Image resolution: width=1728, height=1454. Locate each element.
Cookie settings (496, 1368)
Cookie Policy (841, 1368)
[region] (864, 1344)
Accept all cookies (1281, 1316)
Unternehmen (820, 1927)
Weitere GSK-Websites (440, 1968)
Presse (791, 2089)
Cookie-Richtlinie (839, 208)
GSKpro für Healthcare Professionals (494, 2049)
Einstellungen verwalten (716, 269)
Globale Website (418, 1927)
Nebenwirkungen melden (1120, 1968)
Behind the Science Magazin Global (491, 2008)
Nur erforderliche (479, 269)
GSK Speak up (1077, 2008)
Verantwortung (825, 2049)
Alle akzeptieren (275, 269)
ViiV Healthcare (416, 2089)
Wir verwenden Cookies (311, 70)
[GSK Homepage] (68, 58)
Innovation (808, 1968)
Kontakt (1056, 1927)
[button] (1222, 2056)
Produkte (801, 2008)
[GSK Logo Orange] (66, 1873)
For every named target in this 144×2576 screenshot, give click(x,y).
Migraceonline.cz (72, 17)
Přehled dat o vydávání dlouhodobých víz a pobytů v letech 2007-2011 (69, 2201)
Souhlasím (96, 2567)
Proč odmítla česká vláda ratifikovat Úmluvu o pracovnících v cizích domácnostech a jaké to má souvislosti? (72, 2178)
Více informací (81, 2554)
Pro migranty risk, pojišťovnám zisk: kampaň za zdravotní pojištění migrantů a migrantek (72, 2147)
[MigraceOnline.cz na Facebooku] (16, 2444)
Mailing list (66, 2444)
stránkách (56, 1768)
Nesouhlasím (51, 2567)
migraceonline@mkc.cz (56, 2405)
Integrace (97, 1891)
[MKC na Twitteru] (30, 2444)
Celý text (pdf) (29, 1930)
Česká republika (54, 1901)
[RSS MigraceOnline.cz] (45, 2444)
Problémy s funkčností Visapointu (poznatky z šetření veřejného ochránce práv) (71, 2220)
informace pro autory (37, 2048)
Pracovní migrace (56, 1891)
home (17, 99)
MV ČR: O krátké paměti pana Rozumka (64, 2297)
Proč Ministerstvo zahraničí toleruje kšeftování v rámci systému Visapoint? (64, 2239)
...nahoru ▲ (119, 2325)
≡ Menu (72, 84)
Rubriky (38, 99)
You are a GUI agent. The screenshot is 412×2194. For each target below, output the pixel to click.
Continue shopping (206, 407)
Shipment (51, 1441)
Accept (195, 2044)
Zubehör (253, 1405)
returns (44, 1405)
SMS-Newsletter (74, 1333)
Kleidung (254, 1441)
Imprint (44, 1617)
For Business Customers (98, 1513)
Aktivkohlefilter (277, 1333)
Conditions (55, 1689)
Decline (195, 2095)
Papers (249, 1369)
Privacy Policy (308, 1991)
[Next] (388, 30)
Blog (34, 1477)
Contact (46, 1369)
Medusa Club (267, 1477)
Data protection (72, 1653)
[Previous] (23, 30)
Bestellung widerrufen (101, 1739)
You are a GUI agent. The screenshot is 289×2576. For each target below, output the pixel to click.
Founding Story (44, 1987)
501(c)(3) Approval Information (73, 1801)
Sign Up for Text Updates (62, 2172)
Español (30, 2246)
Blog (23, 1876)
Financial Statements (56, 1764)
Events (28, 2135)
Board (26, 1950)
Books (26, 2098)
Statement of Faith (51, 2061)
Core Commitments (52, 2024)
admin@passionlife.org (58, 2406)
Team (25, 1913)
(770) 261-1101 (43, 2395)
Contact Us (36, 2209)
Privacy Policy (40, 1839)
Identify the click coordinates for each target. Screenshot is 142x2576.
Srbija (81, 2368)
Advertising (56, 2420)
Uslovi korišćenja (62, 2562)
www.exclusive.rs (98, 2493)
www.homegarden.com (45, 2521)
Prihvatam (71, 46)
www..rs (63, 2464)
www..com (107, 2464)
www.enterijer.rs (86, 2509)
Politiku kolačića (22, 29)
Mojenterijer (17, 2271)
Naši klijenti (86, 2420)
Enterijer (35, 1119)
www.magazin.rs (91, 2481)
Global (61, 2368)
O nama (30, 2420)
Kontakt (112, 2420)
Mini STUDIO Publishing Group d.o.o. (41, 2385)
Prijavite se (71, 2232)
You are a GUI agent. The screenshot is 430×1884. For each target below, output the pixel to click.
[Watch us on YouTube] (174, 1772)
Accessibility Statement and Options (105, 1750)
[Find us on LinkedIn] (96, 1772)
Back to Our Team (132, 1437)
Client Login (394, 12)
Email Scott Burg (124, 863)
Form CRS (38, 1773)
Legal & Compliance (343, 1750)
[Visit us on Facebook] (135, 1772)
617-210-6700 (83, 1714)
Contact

☆ ☆ ☆ ☆ ☆ ☆ ☆

**Goal of the exercise**
Copy all the records exactly so that no character differs from the source.

**Result of this exercise**
Image resolution: width=1728, height=1454. Locate each element.
Cookie settings (496, 1368)
Cookie Policy (841, 1368)
[region] (864, 1344)
Accept all cookies (1281, 1316)
Unternehmen (820, 1927)
Weitere GSK-Websites (440, 1968)
Presse (791, 2089)
Cookie-Richtlinie (839, 208)
GSKpro für Healthcare Professionals (494, 2049)
Einstellungen verwalten (716, 269)
Globale Website (418, 1927)
Nebenwirkungen melden (1120, 1968)
Behind the Science Magazin Global (491, 2008)
Nur erforderliche (479, 269)
GSK Speak up (1077, 2008)
Verantwortung (825, 2049)
Alle akzeptieren (275, 269)
ViiV Healthcare (416, 2089)
Wir verwenden Cookies (311, 70)
[GSK Homepage] (68, 58)
Innovation (808, 1968)
Kontakt (1056, 1927)
[button] (1222, 2056)
Produkte (801, 2008)
[GSK Logo Orange] (66, 1873)
For every named target in this 144×2576 screenshot, give click(x,y).
Migraceonline.cz (72, 17)
Přehled dat o vydávání dlouhodobých víz a pobytů v letech 2007-2011 (69, 2201)
Souhlasím (96, 2567)
Proč odmítla česká vláda ratifikovat Úmluvu o pracovnících v cizích domácnostech a jaké to má souvislosti? (72, 2178)
Více informací (81, 2554)
Pro migranty risk, pojišťovnám zisk: kampaň za zdravotní pojištění migrantů a migrantek (72, 2147)
[MigraceOnline.cz na Facebooku] (16, 2444)
Mailing list (66, 2444)
stránkách (56, 1768)
Nesouhlasím (51, 2567)
migraceonline@mkc.cz (56, 2405)
Integrace (97, 1891)
[MKC na Twitteru] (30, 2444)
Celý text (pdf) (29, 1930)
Česká republika (54, 1901)
[RSS MigraceOnline.cz] (45, 2444)
Problémy s funkčností Visapointu (poznatky z šetření veřejného ochránce práv) (71, 2220)
informace pro autory (37, 2048)
Pracovní migrace (56, 1891)
home (17, 99)
MV ČR: O krátké paměti pana Rozumka (64, 2297)
Proč Ministerstvo zahraničí toleruje kšeftování v rámci systému Visapoint? (64, 2239)
...nahoru ▲ (119, 2325)
≡ Menu (72, 84)
Rubriky (38, 99)
You are a GUI agent. The screenshot is 412×2194. For each target below, output the pixel to click.
Continue shopping (206, 407)
Shipment (51, 1441)
Accept (195, 2044)
Zubehör (253, 1405)
returns (44, 1405)
SMS-Newsletter (74, 1333)
Kleidung (254, 1441)
Imprint (44, 1617)
For Business Customers (98, 1513)
Aktivkohlefilter (277, 1333)
Conditions (55, 1689)
Decline (195, 2095)
Papers (249, 1369)
Privacy Policy (308, 1991)
[Next] (388, 30)
Blog (34, 1477)
Contact (46, 1369)
Medusa Club (267, 1477)
Data protection (72, 1653)
[Previous] (23, 30)
Bestellung widerrufen (101, 1739)
You are a GUI agent. The screenshot is 289×2576. For each target below, output the pixel to click.
Founding Story (44, 1987)
501(c)(3) Approval Information (73, 1801)
Sign Up for Text Updates (62, 2172)
Español (30, 2246)
Blog (23, 1876)
Financial Statements (56, 1764)
Events (28, 2135)
Board (26, 1950)
Books (26, 2098)
Statement of Faith (51, 2061)
Core Commitments (52, 2024)
admin@passionlife.org (58, 2406)
Team (25, 1913)
(770) 261-1101 (43, 2395)
Contact Us (36, 2209)
Privacy Policy (40, 1839)
Identify the click coordinates for each target. Screenshot is 142x2576.
Srbija (81, 2368)
Advertising (56, 2420)
Uslovi korišćenja (62, 2562)
www.exclusive.rs (98, 2493)
www.homegarden.com (45, 2521)
Prihvatam (71, 46)
www..rs (63, 2464)
www..com (107, 2464)
www.enterijer.rs (86, 2509)
Politiku kolačića (22, 29)
Mojenterijer (17, 2271)
Naši klijenti (86, 2420)
Enterijer (35, 1119)
www.magazin.rs (91, 2481)
Global (61, 2368)
O nama (30, 2420)
Kontakt (112, 2420)
Mini STUDIO Publishing Group d.o.o. (41, 2385)
Prijavite se (71, 2232)
You are a GUI agent. The screenshot is 430×1884. For each target below, output the pixel to click.
[Watch us on YouTube] (174, 1772)
Accessibility Statement and Options (105, 1750)
[Find us on LinkedIn] (96, 1772)
Back to Our Team (132, 1437)
Client Login (394, 12)
Email Scott Burg (124, 863)
Form CRS (38, 1773)
Legal & Compliance (343, 1750)
[Visit us on Facebook] (135, 1772)
617-210-6700 (83, 1714)
Contact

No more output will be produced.